_Directions for this task_
The required output is the exact run of lines below that opens at the line with "Viewport: 705px width, 637px height." and closes at the line with "Task: Click the Shopify".

======

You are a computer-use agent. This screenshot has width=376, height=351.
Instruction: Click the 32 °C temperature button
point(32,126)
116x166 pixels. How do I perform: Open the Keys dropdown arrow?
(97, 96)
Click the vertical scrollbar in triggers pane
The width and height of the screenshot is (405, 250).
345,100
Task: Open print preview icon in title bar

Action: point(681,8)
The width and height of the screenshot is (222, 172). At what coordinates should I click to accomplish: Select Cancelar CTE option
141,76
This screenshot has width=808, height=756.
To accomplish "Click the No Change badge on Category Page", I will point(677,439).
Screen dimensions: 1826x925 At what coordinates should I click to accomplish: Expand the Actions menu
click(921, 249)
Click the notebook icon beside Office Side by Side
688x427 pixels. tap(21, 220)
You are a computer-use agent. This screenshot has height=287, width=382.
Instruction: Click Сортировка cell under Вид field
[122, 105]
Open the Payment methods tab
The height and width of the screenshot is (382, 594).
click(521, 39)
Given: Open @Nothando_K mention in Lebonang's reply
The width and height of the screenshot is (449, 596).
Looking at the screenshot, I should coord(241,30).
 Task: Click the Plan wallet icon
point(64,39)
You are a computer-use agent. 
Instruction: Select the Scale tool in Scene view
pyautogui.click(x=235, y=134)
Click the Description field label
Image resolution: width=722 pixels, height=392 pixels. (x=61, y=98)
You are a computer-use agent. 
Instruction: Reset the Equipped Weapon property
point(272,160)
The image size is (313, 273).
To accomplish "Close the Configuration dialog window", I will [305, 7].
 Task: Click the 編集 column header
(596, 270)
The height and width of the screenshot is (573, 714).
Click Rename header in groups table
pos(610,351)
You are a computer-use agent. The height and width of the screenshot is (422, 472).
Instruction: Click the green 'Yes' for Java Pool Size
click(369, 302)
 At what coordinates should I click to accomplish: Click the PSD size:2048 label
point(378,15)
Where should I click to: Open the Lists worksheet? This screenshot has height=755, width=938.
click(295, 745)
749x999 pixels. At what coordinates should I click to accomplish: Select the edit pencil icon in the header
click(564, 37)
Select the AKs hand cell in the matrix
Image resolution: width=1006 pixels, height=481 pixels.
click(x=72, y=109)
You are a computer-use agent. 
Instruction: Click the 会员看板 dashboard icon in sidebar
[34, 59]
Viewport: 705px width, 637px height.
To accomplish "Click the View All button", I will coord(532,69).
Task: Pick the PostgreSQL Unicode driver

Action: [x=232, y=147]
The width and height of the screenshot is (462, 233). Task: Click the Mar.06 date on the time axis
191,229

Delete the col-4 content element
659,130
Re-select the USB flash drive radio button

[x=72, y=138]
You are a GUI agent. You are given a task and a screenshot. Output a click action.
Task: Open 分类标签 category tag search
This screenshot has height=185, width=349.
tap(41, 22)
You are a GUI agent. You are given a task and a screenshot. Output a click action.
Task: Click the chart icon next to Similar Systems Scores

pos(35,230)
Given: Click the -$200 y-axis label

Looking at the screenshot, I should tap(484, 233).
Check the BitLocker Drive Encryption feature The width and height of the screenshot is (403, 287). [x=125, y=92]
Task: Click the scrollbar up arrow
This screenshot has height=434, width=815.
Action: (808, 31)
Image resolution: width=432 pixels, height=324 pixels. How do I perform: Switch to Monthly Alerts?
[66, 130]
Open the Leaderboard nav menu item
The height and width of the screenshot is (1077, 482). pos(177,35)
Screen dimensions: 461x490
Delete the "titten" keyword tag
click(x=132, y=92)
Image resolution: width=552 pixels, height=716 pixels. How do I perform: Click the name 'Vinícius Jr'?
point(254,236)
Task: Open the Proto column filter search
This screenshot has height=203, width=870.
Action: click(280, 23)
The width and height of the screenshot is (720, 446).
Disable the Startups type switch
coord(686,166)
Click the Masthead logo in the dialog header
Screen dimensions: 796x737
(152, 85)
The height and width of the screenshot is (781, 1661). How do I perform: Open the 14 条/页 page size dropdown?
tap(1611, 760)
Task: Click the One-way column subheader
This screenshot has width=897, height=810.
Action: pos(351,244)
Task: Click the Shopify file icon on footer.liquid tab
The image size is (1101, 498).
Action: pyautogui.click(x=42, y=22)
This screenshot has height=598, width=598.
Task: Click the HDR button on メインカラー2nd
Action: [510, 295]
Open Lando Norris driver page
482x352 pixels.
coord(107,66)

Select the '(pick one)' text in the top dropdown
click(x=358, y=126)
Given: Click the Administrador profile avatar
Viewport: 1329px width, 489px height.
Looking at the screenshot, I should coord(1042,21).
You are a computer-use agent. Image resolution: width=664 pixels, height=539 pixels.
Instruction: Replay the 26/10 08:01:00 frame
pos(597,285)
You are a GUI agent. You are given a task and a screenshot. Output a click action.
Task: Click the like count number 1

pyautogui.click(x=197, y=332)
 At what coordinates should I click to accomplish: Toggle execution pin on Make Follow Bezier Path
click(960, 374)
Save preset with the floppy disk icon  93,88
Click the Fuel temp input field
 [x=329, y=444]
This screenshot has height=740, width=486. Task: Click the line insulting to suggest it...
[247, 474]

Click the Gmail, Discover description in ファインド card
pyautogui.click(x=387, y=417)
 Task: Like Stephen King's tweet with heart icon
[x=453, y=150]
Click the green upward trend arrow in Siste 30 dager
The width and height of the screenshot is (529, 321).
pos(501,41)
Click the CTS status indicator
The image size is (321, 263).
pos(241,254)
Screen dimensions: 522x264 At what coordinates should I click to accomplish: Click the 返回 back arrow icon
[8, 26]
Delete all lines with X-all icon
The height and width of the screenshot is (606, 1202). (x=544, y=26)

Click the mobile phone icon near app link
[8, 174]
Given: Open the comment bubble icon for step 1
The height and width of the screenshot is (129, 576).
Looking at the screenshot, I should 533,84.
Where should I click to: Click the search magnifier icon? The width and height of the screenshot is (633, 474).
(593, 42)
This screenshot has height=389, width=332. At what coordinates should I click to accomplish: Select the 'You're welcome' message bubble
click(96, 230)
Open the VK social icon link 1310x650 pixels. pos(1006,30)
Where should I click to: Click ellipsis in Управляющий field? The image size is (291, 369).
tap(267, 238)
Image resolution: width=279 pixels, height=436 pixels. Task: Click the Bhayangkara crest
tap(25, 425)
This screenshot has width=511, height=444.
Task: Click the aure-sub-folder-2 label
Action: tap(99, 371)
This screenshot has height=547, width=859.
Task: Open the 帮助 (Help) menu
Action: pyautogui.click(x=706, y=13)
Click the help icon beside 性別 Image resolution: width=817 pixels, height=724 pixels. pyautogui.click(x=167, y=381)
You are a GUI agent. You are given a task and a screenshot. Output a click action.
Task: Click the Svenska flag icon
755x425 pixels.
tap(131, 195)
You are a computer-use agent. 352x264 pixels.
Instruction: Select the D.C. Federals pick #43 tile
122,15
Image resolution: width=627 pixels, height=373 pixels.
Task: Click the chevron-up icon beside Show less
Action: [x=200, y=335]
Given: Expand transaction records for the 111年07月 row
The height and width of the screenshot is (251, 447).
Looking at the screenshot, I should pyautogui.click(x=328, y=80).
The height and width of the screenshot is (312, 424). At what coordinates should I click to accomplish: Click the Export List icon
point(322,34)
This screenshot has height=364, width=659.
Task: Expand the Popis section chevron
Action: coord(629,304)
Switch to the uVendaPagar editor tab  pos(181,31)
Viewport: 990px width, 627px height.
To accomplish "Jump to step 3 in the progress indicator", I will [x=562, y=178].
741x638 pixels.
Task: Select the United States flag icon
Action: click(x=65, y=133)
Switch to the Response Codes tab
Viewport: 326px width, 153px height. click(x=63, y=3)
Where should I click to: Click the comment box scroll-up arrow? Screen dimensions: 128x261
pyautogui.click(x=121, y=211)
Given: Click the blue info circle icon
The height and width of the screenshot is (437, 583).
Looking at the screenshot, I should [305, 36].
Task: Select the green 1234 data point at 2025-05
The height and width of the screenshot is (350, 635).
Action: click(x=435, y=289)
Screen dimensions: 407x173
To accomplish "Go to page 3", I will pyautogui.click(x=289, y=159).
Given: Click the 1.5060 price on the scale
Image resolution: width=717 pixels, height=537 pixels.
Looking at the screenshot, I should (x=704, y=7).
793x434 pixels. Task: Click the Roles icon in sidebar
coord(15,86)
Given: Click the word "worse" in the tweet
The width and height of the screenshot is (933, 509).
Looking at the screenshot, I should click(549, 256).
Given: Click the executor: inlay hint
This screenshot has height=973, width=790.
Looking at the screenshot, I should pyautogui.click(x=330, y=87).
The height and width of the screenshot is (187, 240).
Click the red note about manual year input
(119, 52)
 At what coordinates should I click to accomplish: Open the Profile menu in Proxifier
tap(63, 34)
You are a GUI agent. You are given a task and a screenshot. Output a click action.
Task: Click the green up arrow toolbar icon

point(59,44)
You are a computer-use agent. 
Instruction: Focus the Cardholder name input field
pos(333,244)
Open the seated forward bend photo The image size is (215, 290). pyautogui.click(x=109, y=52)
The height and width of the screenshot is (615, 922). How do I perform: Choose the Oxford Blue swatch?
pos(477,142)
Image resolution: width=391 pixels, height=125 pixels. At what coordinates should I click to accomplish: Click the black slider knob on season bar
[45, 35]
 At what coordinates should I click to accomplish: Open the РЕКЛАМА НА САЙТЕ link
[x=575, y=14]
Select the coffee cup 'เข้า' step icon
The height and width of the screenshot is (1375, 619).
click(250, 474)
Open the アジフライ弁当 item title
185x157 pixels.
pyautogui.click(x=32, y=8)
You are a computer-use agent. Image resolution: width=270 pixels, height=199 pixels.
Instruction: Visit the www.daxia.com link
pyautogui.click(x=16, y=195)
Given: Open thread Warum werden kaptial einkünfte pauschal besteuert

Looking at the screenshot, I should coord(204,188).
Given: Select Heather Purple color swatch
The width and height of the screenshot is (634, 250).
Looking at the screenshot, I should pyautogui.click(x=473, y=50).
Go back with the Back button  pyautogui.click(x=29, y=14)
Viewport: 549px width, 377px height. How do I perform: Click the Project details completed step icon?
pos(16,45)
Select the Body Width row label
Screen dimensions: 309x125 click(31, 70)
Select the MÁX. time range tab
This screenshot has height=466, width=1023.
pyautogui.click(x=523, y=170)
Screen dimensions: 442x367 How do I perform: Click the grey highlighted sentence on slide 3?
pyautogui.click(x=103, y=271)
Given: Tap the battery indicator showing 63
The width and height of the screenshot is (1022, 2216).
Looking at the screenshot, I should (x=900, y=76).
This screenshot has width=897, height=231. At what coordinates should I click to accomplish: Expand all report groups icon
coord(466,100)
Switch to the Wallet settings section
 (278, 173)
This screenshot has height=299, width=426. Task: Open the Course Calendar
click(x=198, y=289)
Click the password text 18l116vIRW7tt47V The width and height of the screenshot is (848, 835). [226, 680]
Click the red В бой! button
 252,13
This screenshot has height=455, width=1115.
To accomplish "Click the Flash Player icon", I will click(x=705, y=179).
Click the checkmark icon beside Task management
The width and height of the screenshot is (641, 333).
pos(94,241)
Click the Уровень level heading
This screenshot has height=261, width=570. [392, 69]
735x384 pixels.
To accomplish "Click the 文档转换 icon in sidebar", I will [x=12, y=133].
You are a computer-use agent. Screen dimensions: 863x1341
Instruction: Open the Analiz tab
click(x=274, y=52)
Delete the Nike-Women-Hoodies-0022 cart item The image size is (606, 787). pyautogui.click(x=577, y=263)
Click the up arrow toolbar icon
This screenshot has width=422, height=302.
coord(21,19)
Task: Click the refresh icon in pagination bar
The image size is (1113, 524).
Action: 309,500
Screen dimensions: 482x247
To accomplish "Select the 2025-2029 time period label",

======

_Expected answer_
Viewport: 705px width, 637px height.
To accomplish "Click the View All button", I will coord(532,69).
Task: Pick the PostgreSQL Unicode driver

Action: [x=232, y=147]
The width and height of the screenshot is (462, 233). Task: Click the Mar.06 date on the time axis
191,229

Delete the col-4 content element
659,130
Re-select the USB flash drive radio button

[x=72, y=138]
You are a GUI agent. You are given a task and a screenshot. Output a click action.
Task: Open 分类标签 category tag search
This screenshot has height=185, width=349.
tap(41, 22)
You are a GUI agent. You are given a task and a screenshot. Output a click action.
Task: Click the chart icon next to Similar Systems Scores

pos(35,230)
Given: Click the -$200 y-axis label

Looking at the screenshot, I should tap(484, 233).
Check the BitLocker Drive Encryption feature The width and height of the screenshot is (403, 287). [x=125, y=92]
Task: Click the scrollbar up arrow
This screenshot has height=434, width=815.
Action: (808, 31)
Image resolution: width=432 pixels, height=324 pixels. How do I perform: Switch to Monthly Alerts?
[66, 130]
Open the Leaderboard nav menu item
The height and width of the screenshot is (1077, 482). pos(177,35)
Screen dimensions: 461x490
Delete the "titten" keyword tag
click(x=132, y=92)
Image resolution: width=552 pixels, height=716 pixels. How do I perform: Click the name 'Vinícius Jr'?
point(254,236)
Task: Open the Proto column filter search
This screenshot has height=203, width=870.
Action: click(280, 23)
The width and height of the screenshot is (720, 446).
Disable the Startups type switch
coord(686,166)
Click the Masthead logo in the dialog header
Screen dimensions: 796x737
(152, 85)
The height and width of the screenshot is (781, 1661). How do I perform: Open the 14 条/页 page size dropdown?
tap(1611, 760)
Task: Click the One-way column subheader
This screenshot has width=897, height=810.
Action: pos(351,244)
Task: Click the Shopify file icon on footer.liquid tab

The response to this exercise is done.